Task to complete: Without including any picture, return the complete set of records exactly.

Excerpted data:
----

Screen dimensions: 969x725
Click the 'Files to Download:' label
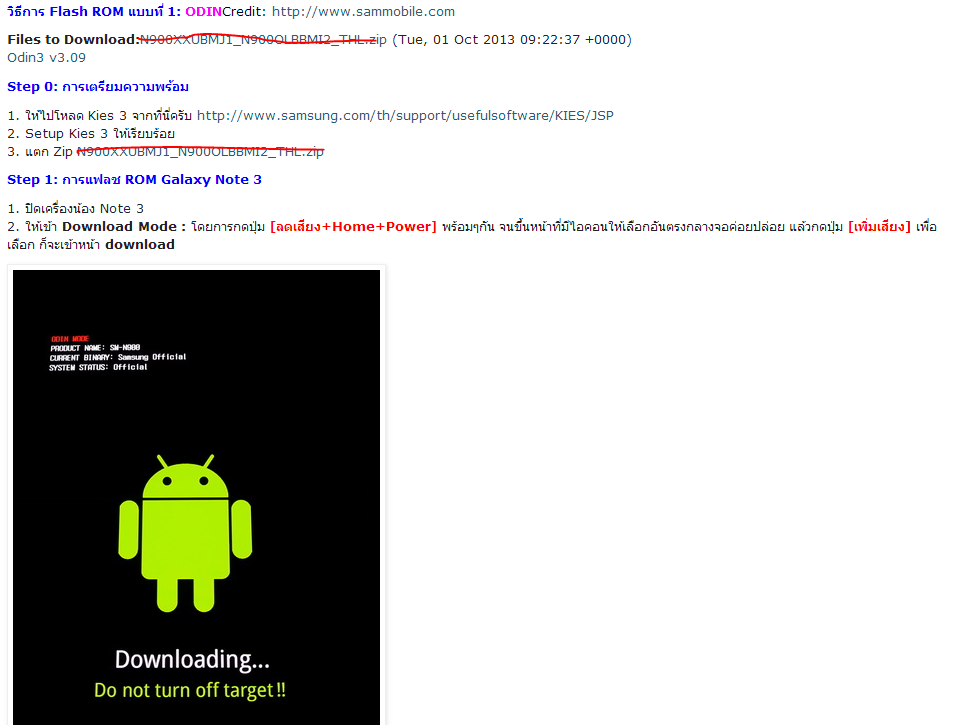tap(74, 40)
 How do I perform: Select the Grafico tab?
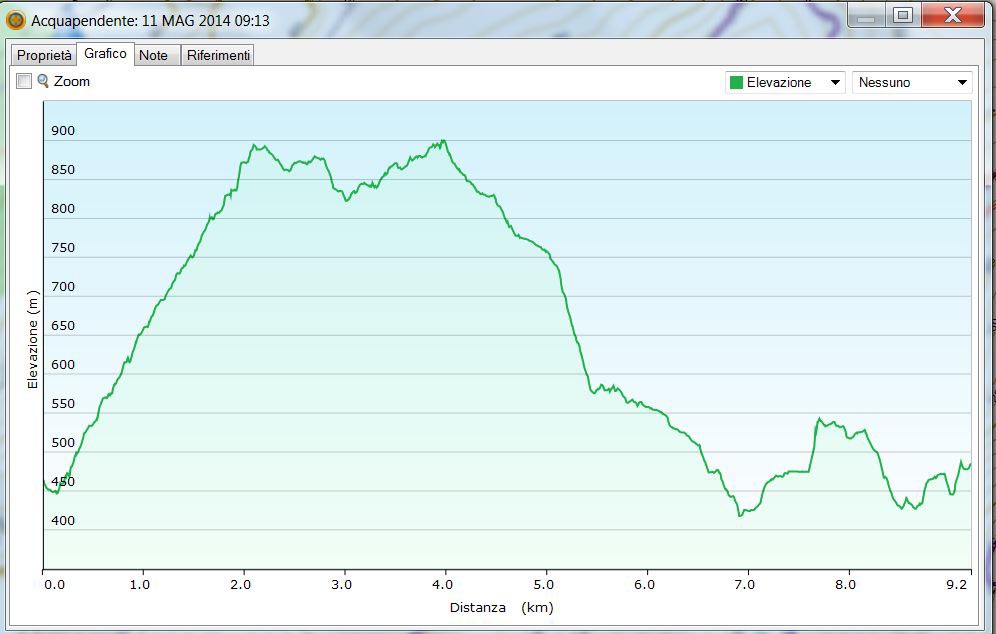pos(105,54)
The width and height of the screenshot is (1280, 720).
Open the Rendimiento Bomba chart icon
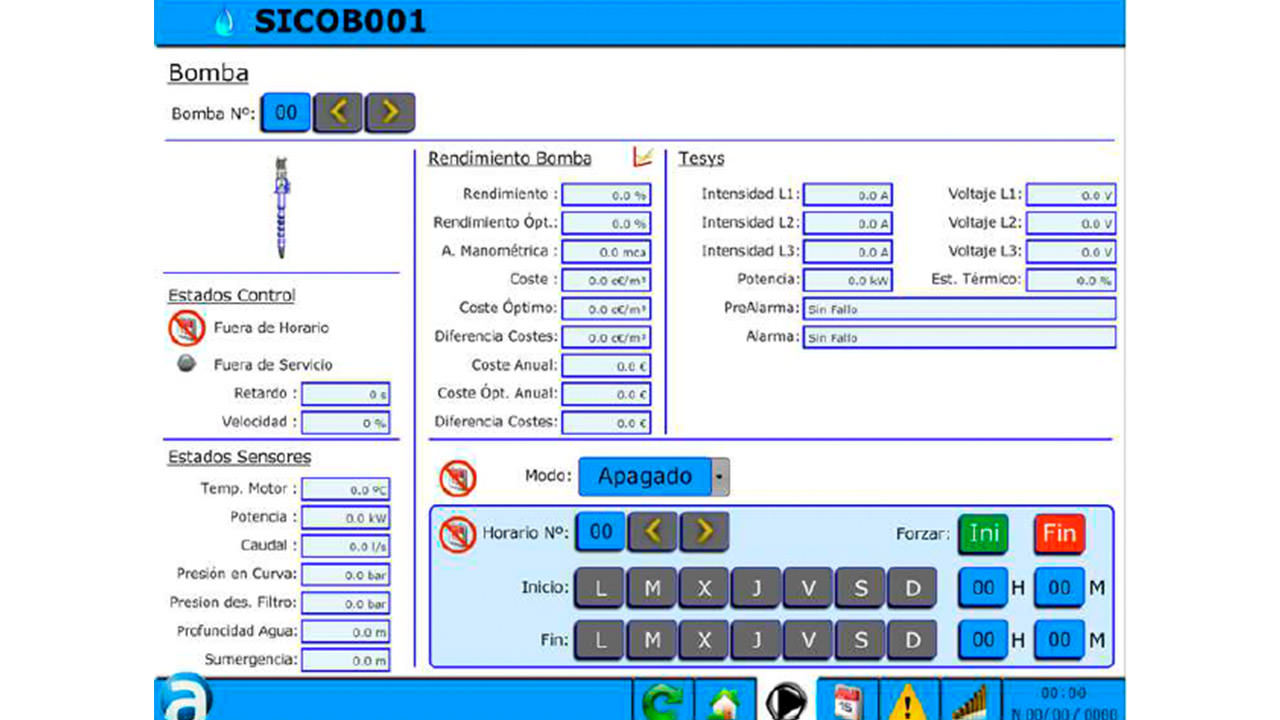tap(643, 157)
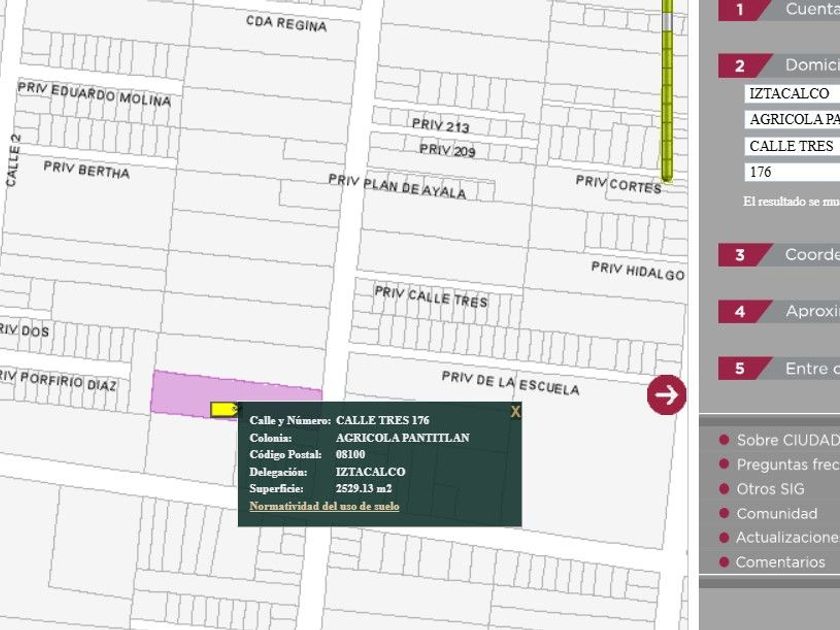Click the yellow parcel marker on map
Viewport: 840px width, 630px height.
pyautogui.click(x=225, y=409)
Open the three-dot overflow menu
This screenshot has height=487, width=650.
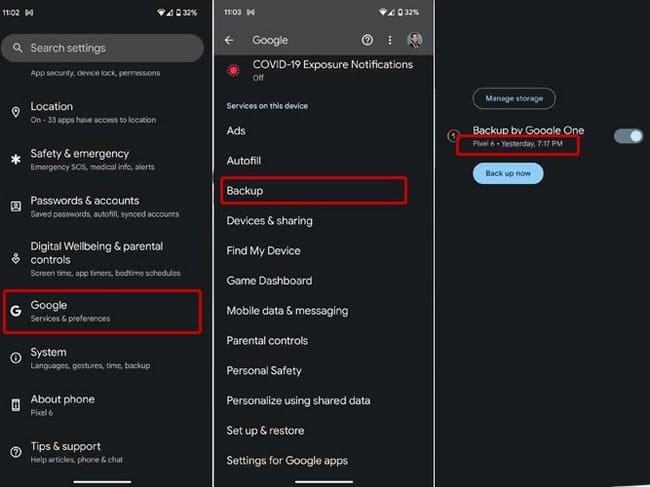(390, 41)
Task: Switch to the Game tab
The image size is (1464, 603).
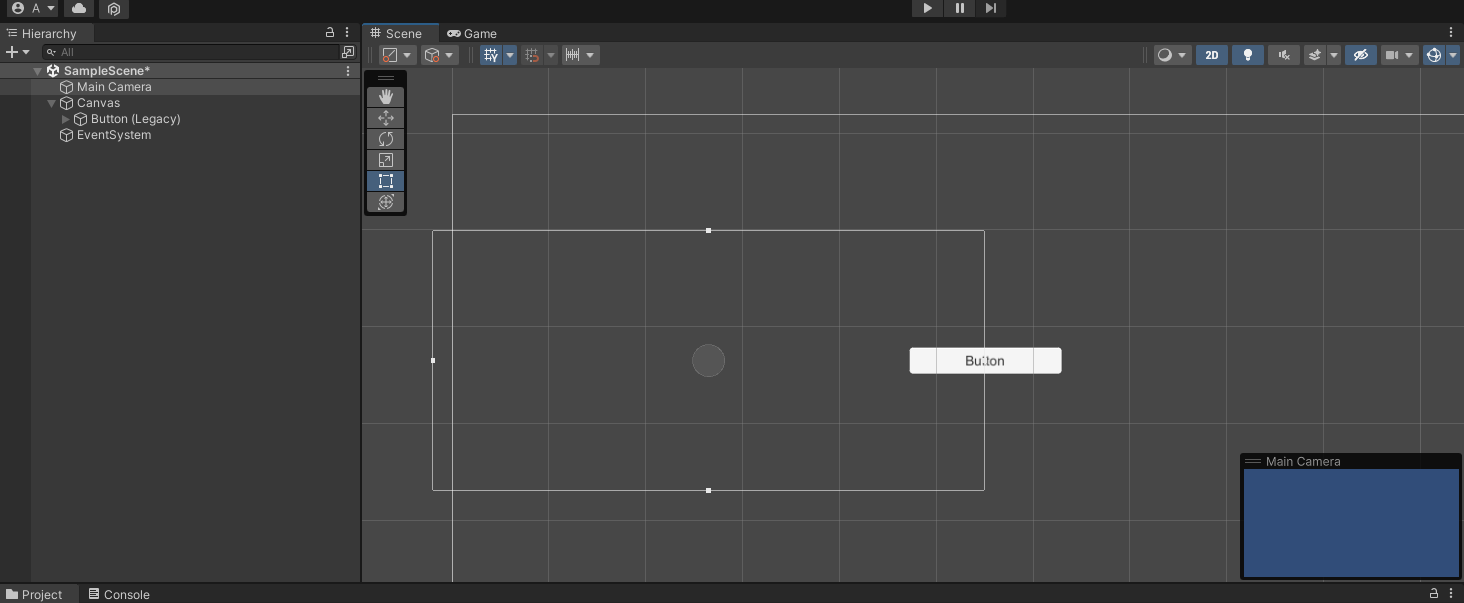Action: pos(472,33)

----

Solution to the problem:
Screen dimensions: 969x725
Click the 'Files to Download:' label
tap(74, 40)
 How do I perform: Select the Grafico tab?
pos(105,54)
The width and height of the screenshot is (1280, 720).
Open the Rendimiento Bomba chart icon
tap(643, 157)
Click the yellow parcel marker on map
Viewport: 840px width, 630px height.
pyautogui.click(x=225, y=409)
Open the three-dot overflow menu
This screenshot has height=487, width=650.
(390, 41)
Task: Switch to the Game tab
The image size is (1464, 603).
Action: pos(472,33)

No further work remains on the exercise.